USD | EUR | GBP | CAD | AUD | JPY | NZD | CHF | |
USD | 0.14% | 0.22% | 0.18% | 0.49% | 0.32% | 0.29% | 0.09% | |
EUR | -0.14% | 0.10% | 0.04% | 0.39% | 0.19% | 0.16% | -0.05% | |
GBP | -0.22% | -0.10% | -0.06% | 0.26% | 0.09% | 0.05% | -0.14% | |
CAD | -0.18% | -0.04% | 0.05% | 0.35% | 0.14% | 0.10% | -0.11% | |
AUD | -0.49% | -0.35% | -0.24% | -0.31% | -0.16% | -0.20% | -0.40% | |
JPY | -0.33% | -0.17% | -0.09% | -0.16% | 0.17% | -0.05% | -0.23% | |
NZD | -0.29% | -0.14% | -0.05% | -0.11% | 0.21% | 0.03% | -0.19% | |
CHF | -0.09% | 0.05% | 0.16% | 0.10% | 0.44% | 0.24% | 0.20% |
The heat map shows percentage changes of major currencies against each other. The base currency is picked from the left column, while the quote currency is picked from the top row. For example, if you pick the Euro from the left column and move along the horizontal line to the Japanese Yen, the percentage change displayed in the box will represent EUR (base)/JPY (quote).
Australian Dollar FAQs
One of the most significant factors for the Australian Dollar (AUD) is the level of interest rates set by the Reserve Bank of Australia (RBA). Because Australia is a resource-rich country another key driver is the price of its biggest export, Iron Ore. The health of the Chinese economy, its largest trading partner, is a factor, as well as inflation in Australia, its growth rate and Trade Balance. Market sentiment – whether investors are taking on more risky assets (risk-on) or seeking safe-havens (risk-off) – is also a factor, with risk-on positive for AUD.

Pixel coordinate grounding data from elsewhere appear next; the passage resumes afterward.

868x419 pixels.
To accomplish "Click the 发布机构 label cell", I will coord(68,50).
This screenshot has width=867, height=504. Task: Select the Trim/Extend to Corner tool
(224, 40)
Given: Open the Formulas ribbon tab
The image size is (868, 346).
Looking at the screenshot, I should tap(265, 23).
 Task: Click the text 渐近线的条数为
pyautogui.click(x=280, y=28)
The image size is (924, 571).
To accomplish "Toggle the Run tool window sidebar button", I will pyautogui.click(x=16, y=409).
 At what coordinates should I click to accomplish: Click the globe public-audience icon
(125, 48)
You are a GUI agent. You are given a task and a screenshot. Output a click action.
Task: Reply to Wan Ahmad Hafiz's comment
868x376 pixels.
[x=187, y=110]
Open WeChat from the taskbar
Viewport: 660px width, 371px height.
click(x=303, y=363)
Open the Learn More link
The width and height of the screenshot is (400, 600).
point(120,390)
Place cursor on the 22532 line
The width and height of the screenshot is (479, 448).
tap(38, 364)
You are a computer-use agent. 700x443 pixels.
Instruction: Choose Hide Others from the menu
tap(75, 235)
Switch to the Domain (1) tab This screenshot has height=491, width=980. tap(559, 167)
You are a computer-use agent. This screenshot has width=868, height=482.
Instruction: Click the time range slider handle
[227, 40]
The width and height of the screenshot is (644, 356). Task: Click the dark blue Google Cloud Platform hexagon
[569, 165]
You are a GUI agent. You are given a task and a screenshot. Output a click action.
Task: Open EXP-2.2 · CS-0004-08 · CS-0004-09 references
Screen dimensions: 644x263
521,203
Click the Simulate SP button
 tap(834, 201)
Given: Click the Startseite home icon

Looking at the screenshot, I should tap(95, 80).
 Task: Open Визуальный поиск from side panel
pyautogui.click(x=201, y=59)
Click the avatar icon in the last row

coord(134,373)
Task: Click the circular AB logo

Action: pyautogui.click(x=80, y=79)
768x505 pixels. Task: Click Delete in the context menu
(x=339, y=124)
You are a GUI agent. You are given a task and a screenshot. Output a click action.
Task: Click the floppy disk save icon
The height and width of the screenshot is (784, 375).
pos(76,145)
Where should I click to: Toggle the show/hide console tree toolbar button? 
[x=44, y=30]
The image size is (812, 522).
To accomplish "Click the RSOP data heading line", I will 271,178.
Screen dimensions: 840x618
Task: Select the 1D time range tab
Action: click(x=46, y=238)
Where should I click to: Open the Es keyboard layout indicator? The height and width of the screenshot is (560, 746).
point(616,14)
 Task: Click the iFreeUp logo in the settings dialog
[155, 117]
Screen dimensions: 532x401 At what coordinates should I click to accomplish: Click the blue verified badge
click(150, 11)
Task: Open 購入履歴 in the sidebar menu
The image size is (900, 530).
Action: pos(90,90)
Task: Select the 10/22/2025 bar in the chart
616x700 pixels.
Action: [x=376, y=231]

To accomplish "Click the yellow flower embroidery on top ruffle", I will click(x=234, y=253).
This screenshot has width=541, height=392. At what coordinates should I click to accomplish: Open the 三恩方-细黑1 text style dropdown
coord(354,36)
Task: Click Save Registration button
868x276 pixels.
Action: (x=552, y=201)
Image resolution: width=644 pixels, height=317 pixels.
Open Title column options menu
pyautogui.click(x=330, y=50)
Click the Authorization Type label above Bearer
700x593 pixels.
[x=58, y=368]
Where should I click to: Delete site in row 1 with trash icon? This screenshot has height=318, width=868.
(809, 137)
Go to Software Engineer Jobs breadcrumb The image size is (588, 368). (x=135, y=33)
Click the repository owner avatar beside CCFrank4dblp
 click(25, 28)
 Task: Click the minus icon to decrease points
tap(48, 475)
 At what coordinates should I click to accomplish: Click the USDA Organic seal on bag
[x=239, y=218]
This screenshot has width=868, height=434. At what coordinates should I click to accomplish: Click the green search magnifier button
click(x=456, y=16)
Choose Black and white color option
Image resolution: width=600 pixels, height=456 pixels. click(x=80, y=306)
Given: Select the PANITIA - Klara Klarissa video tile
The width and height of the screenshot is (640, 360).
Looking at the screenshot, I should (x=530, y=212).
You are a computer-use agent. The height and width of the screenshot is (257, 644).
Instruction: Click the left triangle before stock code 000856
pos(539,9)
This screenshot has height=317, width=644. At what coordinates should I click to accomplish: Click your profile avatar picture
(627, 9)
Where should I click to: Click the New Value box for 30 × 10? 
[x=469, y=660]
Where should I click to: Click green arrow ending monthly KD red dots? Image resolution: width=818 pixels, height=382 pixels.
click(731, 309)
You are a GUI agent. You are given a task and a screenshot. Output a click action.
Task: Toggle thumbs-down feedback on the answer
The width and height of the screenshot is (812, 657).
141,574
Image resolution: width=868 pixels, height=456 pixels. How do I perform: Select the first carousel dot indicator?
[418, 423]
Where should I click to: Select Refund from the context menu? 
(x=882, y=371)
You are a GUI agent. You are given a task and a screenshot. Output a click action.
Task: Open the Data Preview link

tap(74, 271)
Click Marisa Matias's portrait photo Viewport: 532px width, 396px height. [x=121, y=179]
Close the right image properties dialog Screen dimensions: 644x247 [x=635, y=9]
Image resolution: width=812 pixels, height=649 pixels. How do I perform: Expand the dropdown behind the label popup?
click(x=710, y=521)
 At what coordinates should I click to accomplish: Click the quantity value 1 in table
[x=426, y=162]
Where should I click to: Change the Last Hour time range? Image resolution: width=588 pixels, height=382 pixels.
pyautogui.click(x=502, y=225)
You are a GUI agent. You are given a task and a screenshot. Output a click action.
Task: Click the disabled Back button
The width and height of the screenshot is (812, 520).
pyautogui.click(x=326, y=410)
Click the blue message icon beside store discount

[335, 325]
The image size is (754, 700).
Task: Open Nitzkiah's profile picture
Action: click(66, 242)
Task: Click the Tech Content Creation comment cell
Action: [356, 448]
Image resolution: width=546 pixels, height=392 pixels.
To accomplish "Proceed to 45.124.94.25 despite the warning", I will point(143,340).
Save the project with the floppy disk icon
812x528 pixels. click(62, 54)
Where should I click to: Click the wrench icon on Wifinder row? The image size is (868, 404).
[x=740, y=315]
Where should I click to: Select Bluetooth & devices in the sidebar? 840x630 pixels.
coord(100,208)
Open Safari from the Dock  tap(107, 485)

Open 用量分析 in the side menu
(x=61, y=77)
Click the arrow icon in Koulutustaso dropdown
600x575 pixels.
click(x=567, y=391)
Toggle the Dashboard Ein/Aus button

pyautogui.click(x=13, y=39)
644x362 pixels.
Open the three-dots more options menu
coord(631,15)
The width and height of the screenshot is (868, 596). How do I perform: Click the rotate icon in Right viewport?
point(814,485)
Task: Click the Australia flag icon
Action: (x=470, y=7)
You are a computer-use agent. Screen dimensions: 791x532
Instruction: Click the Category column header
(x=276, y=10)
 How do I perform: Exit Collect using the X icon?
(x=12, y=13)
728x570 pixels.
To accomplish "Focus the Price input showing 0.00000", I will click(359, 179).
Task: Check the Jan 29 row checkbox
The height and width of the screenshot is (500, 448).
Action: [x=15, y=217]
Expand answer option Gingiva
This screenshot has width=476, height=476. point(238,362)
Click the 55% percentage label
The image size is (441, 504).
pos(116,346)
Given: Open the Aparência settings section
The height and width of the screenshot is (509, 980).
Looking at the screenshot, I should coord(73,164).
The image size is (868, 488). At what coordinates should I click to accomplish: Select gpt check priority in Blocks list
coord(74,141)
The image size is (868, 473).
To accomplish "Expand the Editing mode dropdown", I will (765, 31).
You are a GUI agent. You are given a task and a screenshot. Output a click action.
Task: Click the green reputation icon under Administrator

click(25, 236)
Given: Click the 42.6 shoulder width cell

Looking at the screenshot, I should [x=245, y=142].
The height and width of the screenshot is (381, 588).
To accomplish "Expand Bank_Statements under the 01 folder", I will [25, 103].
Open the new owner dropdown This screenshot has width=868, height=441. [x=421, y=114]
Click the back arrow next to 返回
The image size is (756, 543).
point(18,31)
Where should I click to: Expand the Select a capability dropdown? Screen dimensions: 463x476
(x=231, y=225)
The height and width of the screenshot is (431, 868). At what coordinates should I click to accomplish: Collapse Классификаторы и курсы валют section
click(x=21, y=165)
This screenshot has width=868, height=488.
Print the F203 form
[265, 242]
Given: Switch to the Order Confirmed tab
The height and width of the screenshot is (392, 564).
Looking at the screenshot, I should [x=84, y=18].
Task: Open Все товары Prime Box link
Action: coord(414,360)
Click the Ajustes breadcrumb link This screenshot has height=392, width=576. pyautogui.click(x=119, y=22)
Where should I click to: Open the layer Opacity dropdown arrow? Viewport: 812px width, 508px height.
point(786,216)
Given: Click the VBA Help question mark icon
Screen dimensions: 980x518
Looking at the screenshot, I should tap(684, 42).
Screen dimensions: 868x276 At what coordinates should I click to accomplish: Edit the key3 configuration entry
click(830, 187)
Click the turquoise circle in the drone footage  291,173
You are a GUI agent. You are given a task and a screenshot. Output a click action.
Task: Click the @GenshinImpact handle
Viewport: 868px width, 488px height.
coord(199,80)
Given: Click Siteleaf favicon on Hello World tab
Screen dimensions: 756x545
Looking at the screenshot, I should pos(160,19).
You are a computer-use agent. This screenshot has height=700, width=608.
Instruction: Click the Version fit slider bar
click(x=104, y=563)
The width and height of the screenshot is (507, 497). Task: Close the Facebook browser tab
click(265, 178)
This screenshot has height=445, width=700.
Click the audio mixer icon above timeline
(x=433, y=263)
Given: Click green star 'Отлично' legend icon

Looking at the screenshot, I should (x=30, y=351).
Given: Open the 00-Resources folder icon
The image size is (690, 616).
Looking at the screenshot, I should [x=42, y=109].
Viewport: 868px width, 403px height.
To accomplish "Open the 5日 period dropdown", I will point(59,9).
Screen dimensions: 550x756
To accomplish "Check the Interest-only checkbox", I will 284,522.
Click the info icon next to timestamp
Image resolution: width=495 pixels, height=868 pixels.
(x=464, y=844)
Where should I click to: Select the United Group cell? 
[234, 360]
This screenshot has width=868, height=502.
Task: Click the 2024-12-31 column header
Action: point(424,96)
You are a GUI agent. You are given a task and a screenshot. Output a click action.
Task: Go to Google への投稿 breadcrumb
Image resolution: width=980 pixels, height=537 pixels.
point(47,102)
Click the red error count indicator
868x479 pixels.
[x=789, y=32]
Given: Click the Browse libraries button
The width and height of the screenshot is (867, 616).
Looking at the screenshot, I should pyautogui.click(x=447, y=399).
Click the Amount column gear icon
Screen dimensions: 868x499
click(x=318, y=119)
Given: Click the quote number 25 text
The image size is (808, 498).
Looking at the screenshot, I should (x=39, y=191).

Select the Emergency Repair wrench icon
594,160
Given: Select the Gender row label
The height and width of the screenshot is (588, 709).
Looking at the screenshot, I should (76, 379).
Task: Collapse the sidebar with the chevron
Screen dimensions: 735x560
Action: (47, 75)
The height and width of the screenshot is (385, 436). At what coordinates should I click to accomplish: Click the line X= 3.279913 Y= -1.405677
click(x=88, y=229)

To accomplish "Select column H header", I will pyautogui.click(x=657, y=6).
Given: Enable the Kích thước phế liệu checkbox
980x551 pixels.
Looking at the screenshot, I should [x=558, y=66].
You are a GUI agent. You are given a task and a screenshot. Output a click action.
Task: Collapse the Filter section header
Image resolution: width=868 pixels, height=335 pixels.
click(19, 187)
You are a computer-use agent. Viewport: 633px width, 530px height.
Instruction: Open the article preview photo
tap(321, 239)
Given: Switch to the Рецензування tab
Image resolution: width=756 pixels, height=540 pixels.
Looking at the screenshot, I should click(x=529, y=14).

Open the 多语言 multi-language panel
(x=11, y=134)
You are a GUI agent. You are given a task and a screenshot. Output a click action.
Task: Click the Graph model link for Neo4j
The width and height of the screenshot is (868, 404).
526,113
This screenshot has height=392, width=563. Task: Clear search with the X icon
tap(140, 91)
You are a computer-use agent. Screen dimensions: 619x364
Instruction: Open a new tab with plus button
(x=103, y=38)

The Reserve Bank of Australia (RBA) influences the Australian Dollar (AUD) by setting the level of interest rates that Australian banks can lend to each other. This influences the level of interest rates in the economy as a whole. The main goal of the RBA is to maintain a stable inflation rate of 2-3% by adjusting interest rates up or down. Relatively high interest rates compared to other major central banks support the AUD, and the opposite for relatively low. The RBA can also use quantitative easing and tightening to influence credit conditions, with the former AUD-negative and the latter AUD-positive.
China is Australia’s largest trading partner so the health of the Chinese economy is a major influence on the value of the Australian Dollar (AUD). When the Chinese economy is doing well it purchases more raw materials, goods and services from Australia, lifting demand for the AUD, and pushing up its value. The opposite is the case when the Chinese economy is not growing as fast as expected. Positive or negative surprises in Chinese growth data, therefore, often have a direct impact on the Australian Dollar and its pairs.
Iron Ore is Australia’s largest export, accounting for $118 billion a year according to data from 2021, with China as its primary destination. The price of Iron Ore, therefore, can be a driver of the Australian Dollar. Generally, if the price of Iron Ore rises, AUD also goes up, as aggregate demand for the currency increases. The opposite is the case if the price of Iron Ore falls. Higher Iron Ore prices also tend to result in a greater likelihood of a positive Trade Balance for Australia, which is also positive of the AUD.
The Trade Balance, which is the difference between what a country earns from its exports versus what it pays for its imports, is another factor that can influence the value of the Australian Dollar. If Australia produces highly sought after exports, then its currency will gain in value purely from the surplus demand created from foreign buyers seeking to purchase its exports versus what it spends to purchase imports. Therefore, a positive net Trade Balance strengthens the AUD, with the opposite effect if the Trade Balance is negative.